IN Charlottetown 11-year-olds Krystle MacDonald and Erica Doucette spotted our wallet on the ground at Charlottetown Mall. Without hesitating, they took it to a nearby shop and turned it in. "My parents taught me it's not nice to be dishonest," Krystle told us. "Mine told me that if I ever stole anything, the truth would always turn up," added Erica.

       Another Charlottetown teenager unwittingly proved that. Thirty minutes after we watched her pick up our wallet -- and pocket the cash -- the blond-haired girl called us. She boldly returned our wallet, minus the money. "I wonder what happened to the $50?" we mused. She looked us straight in the eye: "Well, someone must have stolen it. I'm not surprised."

       A miner, Rosaire Boutin, 51, of Val d'Or, Que., has had to work hard all his life but never even considered making "easy money" after finding our wallet in a gas station. He told us, "When you are honest, life pays you back."

       In Whitehorse we left a wallet on top of a pay phone on Main Street and waited. Soon two men in their 50s in jeans, work boots, flannel shirts and baseball caps spotted the wallet. One quickly removed the $50 while his friend scanned the street. They dumped the empty wallet and headed to the bar of the 98 Hotel, where we saw them celebrating their good fortune with a round of beers.

       Connie Epp, a 36-year-old Cree, found our wallet on Main Street and insisted on hand delivering it to us. She told us how devastated she was when she lost her own wallet and it wasn't returned. "There's no way I wouldn't have returned it."

       Ninety-year-old Elizabeth Taylor spotted our wallet in the Hougen Centre in downtown Whitehorse. When we asked her why she returned it, the sprightly woman who has lived through 60 Yukon winters seemed startled. "It's not mine. Simple as that," she said.


OUT OF 120 wallets dropped in Canada, 77 were returned intact -- 64 percent. In a similar Digest survey of 12 U.S. towns and cities, the figure was 67 percent. In Europe it was 58 percent; in Asia, 57 percent.

       Moncton proved to be the most honest place in North America, since no U.S. location returned all ten wallets. Two Scandinavian cities matched Moncton: Oslo and Odense, Denmark.

       Toronto posted the poorest record of anywhere in North America with only four returns. But Ravenne, Italy, was worse with three returns, while Weimar, Germany, and Lausanne, Switzerland, fared worst of all with only two returns.

       Intriguingly, women far outperformed men in our exercise. Of the 58 women who picked up the wallets, 42 returned them with the money still inside -- 73 percent. Of the 62 men who picked up the wallets, only 35 returned them intact -- 56 percent.

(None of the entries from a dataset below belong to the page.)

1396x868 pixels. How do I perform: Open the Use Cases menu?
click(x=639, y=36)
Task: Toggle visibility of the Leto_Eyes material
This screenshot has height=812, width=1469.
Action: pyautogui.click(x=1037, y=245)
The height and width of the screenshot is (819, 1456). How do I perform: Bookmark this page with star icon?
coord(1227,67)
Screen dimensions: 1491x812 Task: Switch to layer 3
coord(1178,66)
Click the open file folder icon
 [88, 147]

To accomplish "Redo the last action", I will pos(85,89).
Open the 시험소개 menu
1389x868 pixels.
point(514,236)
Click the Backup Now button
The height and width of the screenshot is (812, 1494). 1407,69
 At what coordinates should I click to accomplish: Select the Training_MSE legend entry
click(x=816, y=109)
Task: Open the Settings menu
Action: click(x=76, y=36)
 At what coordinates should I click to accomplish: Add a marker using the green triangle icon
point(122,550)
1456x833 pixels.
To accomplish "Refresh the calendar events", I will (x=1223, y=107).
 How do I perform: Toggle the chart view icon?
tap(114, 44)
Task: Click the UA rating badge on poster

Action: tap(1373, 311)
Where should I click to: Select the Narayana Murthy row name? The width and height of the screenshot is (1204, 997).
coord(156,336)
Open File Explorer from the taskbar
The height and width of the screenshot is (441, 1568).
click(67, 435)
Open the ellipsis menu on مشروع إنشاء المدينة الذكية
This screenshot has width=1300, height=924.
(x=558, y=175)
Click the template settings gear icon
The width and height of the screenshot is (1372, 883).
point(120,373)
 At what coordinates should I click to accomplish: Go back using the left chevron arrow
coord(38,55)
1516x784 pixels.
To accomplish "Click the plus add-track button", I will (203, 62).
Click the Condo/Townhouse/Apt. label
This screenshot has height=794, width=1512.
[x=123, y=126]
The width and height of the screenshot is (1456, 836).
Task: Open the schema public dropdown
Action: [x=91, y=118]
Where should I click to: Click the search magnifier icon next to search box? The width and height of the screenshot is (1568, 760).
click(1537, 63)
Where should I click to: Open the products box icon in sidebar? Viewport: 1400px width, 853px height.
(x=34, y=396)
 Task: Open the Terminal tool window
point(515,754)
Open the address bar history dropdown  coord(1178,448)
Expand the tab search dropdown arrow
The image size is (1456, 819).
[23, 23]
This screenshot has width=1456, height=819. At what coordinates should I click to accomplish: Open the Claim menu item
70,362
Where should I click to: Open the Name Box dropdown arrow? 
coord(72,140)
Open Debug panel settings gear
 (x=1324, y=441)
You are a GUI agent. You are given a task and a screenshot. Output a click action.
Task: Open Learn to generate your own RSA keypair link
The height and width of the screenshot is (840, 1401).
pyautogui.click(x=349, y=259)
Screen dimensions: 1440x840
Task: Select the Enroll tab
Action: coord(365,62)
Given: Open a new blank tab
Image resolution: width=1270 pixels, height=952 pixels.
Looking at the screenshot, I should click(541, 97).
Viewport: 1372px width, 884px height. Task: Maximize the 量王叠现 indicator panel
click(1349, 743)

       Are small towns the repositories of virtue they are often claimed to be? Our survey would suggest not: Returns in our small-town category matched the national average of 65 percent, even though Charlottetown boasted the survey's second-best results with eight wallets returned.

       We found a fascinating contrast between perception and reality. While many of our respondents predicted that we would get back fewer than half the wallets, in fact two out of every three were returned intact.

       We got a strong sense that people mistrust bureaucracy. The vast majority of people who returned our wallets preferred to call us directly; later they told us that they didn't trust security guards or police to pass on the money.

       Many returners, both old and young, doubted the honesty of young people. Sadly, they were proven correct. Of the 20 people visibly aged under 21 who picked up our wallets, only eight returned them -- a disappointing 40 percent, 24 points below the national average.

       The wallet test made one thing abundantly clear: Our moral compasses are set early by the example of our elders. An overwhelming majority of returners said their desire to do the right thing was instilled by the teaching of parents.

       Even those who kept the wallets still had a conscience, judging by the furtive glances and the attempts at concealment many of them made as they left the scene.

       Whether that sense of right and wrong grows or withers in tomorrow's Canada will depend on whether we, as individuals, set an example of personal integrity. Our experience around the country suggests that plenty of us are doing so.